Guerra do Afeganistão: 19 anos de conflito e incertezas
Autor: Arthur Salles - Estagiário de JornalismoA Guerra do Afeganistão é um conflito longo e complexo. Sua primeira campanha foi iniciada em 1979, durante a Guerra Fria. A batalha foi travada entre a União Soviética e o governo afegão vigente contra as forças mujahidin, opositoras da influência estrangeira no país, mas que contavam com apoio especial dos Estados Unidos e financiamento da CIA (Agência Central de Inteligência). Com o fim do embate dez anos depois, o país do Oriente Médio tornou-se palco de uma nova guerra, iniciada em outubro de 2001, após os ataques de 11 de setembro orquestrados pelo grupo terrorista Al-Qaeda.
Para explicar os desdobramentos dessa disputa que dura até hoje e o papel que cada presidente americano teve no conflito, o curso de Relações Internacionais da Uninter fez uma transmissão com a participação da pesquisadora em Oriente Médio Devlin Biezus. O bate-papo, com mediação do professor André Frota, foi transmitido pela página do curso no Facebook, em 31.ago.20.
Completando 19 anos em 2020, a guerra é a mais longa em que os Estados Unidos já se envolveram. As tropas americanas invadiram o território afegão numa ofensiva contra o grupo islâmico Talibã, oponente do governo oficial do Afeganistão e que protegia as ações da Al-Qaeda. O líder saudita da Al-Qaeda e mentor dos atentados de 11 de setembro, Osama bin Laden, chegou a ser aliado dos americanos no combate aos soviéticos durante o século passado.
————
Questão breve a:
Responda com base na matéria sobre a Guerra do Afeganistão:
(i) Em que ano foi iniciada a primeira campanha da guerra?
(ii) Quem mediou o bate-papo transmitido pela página do curso no Facebook?
(iii) Contra qual grupo as tropas americanas invadiram o território afegão?

[Dados para localizar alvos visíveis]
————
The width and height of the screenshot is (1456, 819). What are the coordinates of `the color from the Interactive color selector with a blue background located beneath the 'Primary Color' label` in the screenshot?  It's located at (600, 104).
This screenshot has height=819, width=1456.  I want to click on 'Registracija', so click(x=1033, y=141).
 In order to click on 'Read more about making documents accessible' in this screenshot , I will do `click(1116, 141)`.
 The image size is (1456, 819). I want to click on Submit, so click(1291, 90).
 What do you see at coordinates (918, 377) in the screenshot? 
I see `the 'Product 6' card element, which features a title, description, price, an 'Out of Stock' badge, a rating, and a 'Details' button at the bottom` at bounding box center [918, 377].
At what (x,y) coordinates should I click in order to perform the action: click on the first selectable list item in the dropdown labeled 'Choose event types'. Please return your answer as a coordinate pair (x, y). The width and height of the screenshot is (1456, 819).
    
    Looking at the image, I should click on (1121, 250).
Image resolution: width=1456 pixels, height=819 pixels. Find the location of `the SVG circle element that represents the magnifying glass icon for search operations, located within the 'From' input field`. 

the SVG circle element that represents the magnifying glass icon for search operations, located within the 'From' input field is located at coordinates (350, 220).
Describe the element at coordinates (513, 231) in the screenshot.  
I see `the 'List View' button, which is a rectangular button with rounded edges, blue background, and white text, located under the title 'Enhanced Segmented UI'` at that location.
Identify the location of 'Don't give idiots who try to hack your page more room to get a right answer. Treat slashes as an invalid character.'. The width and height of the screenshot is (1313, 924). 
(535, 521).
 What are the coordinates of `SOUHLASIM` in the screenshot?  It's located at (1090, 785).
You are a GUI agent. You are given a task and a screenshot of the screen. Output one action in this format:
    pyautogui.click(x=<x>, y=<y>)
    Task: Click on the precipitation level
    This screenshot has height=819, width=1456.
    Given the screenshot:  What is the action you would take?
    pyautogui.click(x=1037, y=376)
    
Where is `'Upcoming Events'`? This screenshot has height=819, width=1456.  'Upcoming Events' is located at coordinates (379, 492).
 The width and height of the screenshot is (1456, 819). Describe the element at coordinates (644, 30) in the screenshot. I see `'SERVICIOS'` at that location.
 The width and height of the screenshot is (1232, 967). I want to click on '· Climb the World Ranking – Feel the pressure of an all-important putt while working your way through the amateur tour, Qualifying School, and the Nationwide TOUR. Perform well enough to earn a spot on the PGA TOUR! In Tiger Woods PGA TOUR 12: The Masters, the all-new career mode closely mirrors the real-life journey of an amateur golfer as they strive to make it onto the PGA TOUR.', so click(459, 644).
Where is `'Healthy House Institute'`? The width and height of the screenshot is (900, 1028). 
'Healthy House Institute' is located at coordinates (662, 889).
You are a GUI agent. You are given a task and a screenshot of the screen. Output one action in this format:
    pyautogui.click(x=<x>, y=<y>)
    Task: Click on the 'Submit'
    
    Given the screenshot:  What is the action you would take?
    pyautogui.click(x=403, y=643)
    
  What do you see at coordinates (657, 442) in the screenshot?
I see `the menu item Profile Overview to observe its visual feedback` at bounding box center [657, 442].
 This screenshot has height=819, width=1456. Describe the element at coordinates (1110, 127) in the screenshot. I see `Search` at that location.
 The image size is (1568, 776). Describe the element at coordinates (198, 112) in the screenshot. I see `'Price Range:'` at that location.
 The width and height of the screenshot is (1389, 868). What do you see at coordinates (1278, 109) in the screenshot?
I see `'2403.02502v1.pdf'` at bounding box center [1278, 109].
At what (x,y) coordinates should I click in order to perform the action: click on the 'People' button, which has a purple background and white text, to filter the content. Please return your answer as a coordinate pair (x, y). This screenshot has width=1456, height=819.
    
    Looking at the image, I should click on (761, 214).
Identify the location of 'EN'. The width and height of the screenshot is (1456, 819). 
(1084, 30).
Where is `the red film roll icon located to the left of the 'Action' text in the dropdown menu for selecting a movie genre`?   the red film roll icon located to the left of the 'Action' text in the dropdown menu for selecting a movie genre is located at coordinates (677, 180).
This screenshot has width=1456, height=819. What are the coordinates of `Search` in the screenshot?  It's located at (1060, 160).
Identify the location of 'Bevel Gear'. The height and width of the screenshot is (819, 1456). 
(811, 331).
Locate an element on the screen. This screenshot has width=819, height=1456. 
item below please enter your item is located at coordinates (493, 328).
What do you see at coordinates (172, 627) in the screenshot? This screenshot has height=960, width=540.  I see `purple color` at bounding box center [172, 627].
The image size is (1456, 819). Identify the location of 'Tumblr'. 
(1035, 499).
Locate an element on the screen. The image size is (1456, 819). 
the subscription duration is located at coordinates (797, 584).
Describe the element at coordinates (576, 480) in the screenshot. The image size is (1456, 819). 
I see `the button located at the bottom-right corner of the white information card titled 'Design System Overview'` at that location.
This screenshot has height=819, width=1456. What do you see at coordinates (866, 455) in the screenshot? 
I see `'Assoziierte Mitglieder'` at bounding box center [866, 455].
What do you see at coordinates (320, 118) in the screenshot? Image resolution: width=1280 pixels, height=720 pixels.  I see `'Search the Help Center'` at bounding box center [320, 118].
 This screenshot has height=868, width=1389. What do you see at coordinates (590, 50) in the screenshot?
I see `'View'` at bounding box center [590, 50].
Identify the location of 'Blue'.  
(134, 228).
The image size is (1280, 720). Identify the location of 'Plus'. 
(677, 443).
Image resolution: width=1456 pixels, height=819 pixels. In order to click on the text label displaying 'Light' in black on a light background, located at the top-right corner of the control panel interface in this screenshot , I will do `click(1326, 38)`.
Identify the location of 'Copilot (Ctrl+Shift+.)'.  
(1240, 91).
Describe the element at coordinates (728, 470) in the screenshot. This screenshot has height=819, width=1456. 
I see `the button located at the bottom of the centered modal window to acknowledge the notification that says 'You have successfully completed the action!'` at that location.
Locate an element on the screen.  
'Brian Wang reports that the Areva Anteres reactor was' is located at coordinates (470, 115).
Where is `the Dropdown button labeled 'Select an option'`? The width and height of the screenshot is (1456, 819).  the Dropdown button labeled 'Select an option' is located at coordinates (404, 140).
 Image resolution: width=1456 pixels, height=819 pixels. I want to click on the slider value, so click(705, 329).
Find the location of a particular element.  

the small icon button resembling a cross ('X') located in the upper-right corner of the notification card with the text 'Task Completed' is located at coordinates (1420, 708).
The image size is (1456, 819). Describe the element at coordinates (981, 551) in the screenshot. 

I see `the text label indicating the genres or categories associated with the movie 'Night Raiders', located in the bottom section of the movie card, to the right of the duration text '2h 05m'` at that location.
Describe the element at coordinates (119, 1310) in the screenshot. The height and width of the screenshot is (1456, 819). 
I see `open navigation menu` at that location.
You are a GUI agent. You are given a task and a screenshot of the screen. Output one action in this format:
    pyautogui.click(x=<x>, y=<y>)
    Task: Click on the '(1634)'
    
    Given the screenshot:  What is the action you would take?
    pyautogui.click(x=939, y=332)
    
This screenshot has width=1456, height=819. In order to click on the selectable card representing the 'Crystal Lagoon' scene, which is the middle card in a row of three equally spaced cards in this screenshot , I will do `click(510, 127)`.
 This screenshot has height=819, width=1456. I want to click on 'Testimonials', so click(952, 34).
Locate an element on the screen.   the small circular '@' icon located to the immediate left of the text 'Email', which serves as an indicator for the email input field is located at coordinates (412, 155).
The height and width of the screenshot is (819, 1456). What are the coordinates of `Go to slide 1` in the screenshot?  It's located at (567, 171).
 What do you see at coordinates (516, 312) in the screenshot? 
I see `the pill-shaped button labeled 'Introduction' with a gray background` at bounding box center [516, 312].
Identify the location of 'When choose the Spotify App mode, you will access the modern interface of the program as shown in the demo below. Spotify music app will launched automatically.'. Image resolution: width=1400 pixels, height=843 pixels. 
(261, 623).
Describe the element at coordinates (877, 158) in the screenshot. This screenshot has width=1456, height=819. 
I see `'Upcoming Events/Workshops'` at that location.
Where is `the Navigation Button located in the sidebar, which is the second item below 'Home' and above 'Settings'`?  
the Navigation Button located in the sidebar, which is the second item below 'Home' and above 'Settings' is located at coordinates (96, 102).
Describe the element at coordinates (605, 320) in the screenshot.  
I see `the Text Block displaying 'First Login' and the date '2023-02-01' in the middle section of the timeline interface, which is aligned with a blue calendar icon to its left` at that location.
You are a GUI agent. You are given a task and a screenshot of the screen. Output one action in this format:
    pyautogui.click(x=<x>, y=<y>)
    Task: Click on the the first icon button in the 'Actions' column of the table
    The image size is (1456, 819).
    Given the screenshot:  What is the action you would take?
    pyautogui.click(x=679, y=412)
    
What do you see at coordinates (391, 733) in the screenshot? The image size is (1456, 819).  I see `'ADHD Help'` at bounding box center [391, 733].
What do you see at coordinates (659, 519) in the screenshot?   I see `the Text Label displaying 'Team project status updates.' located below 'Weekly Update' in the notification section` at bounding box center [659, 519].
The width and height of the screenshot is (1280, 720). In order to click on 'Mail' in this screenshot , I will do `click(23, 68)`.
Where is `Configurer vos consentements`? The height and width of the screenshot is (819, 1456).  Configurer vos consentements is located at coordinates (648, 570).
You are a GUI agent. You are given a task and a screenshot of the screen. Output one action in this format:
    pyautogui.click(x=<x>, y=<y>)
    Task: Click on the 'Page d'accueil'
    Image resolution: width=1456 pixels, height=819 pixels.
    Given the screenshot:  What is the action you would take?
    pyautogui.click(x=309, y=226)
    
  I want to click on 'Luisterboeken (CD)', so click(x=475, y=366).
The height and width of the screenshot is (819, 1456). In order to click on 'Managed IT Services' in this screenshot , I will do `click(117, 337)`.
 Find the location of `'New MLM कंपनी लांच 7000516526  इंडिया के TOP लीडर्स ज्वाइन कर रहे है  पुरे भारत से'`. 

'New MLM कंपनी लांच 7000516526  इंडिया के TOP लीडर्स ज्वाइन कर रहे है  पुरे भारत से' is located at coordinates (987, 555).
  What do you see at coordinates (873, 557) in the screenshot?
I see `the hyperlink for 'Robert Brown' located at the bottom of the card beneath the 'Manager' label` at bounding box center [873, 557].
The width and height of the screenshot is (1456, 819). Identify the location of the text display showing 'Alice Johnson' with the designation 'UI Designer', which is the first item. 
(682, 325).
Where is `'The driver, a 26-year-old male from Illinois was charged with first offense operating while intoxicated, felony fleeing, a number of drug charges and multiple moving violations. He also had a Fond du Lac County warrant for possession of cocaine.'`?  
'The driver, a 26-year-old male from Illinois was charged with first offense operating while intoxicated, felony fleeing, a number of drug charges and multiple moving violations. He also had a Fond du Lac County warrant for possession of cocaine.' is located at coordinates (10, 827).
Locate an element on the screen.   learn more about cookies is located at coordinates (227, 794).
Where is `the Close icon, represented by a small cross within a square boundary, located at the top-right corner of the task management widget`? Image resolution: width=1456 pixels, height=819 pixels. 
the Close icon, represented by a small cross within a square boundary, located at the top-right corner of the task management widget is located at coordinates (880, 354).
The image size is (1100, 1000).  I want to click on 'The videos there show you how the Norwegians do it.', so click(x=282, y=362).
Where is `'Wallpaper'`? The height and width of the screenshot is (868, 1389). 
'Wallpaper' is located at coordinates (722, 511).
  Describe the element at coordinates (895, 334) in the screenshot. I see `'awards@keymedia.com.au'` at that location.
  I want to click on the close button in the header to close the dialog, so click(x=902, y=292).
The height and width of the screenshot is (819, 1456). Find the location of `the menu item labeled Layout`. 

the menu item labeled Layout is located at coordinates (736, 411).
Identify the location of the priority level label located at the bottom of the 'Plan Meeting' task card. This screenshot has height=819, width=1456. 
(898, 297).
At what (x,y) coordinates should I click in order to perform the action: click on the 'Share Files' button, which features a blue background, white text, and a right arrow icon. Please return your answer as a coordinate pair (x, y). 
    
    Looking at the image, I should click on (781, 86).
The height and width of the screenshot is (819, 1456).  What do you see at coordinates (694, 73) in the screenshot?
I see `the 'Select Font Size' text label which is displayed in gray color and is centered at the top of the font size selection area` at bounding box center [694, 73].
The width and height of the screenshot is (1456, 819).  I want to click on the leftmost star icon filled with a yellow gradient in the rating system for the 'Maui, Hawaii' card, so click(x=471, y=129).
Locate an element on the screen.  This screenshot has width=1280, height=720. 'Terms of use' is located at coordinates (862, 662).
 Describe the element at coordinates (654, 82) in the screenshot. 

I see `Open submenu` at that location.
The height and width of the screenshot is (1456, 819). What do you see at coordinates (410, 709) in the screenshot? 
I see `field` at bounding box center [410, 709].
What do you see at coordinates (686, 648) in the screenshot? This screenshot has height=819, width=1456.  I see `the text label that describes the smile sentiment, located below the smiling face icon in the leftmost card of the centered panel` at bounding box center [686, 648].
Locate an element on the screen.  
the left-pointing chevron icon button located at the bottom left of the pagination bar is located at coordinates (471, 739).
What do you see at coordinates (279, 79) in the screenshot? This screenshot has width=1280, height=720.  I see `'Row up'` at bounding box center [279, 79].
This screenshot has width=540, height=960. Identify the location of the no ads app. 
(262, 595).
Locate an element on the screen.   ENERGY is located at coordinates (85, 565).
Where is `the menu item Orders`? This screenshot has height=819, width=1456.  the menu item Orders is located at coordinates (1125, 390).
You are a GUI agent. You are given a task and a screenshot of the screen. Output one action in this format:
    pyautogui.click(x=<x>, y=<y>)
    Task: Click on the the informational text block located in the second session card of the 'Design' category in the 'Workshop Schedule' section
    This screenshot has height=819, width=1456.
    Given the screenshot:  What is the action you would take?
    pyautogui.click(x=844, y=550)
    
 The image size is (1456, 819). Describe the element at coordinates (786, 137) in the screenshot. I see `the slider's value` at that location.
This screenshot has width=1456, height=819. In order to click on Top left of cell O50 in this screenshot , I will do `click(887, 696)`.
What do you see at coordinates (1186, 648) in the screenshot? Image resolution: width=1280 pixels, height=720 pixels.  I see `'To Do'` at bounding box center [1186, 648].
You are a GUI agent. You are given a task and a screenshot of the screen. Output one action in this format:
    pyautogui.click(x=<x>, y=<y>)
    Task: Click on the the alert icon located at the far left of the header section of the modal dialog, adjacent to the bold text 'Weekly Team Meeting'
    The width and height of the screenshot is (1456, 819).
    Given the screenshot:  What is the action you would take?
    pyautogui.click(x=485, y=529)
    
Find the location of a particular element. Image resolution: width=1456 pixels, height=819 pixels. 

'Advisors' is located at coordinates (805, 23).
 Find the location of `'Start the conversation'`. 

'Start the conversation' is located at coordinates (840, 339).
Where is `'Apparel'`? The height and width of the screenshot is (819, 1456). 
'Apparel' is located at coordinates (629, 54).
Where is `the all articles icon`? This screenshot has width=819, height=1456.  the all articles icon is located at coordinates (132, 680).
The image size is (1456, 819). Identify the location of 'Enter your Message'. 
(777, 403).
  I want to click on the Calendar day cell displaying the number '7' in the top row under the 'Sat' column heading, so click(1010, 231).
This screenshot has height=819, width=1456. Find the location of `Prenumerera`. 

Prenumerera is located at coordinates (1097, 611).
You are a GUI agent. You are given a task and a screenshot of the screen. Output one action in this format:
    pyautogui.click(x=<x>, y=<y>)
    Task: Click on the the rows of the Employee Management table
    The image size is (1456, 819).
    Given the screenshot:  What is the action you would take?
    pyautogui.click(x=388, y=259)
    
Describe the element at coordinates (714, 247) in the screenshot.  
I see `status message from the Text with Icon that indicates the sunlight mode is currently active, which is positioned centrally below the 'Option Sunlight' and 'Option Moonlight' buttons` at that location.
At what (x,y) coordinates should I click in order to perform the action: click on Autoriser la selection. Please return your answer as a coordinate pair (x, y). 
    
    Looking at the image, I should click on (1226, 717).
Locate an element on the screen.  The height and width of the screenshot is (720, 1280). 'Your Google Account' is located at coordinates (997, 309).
————
Questão breve b:
Reproduza sem nenhuma alteração as linhas da listagem, da linha que contém "Describe the element at coordinates (654, 82)" até a linha que contém "center [410, 709].", incluindo ambas.

Resposta da questão a:
(i) Em 1979.
(ii) O professor André Frota.
(iii) O grupo islâmico Talibã.

Resposta da questão b:
 Describe the element at coordinates (654, 82) in the screenshot. 

I see `Open submenu` at that location.
The height and width of the screenshot is (1456, 819). What do you see at coordinates (410, 709) in the screenshot? 
I see `field` at bounding box center [410, 709].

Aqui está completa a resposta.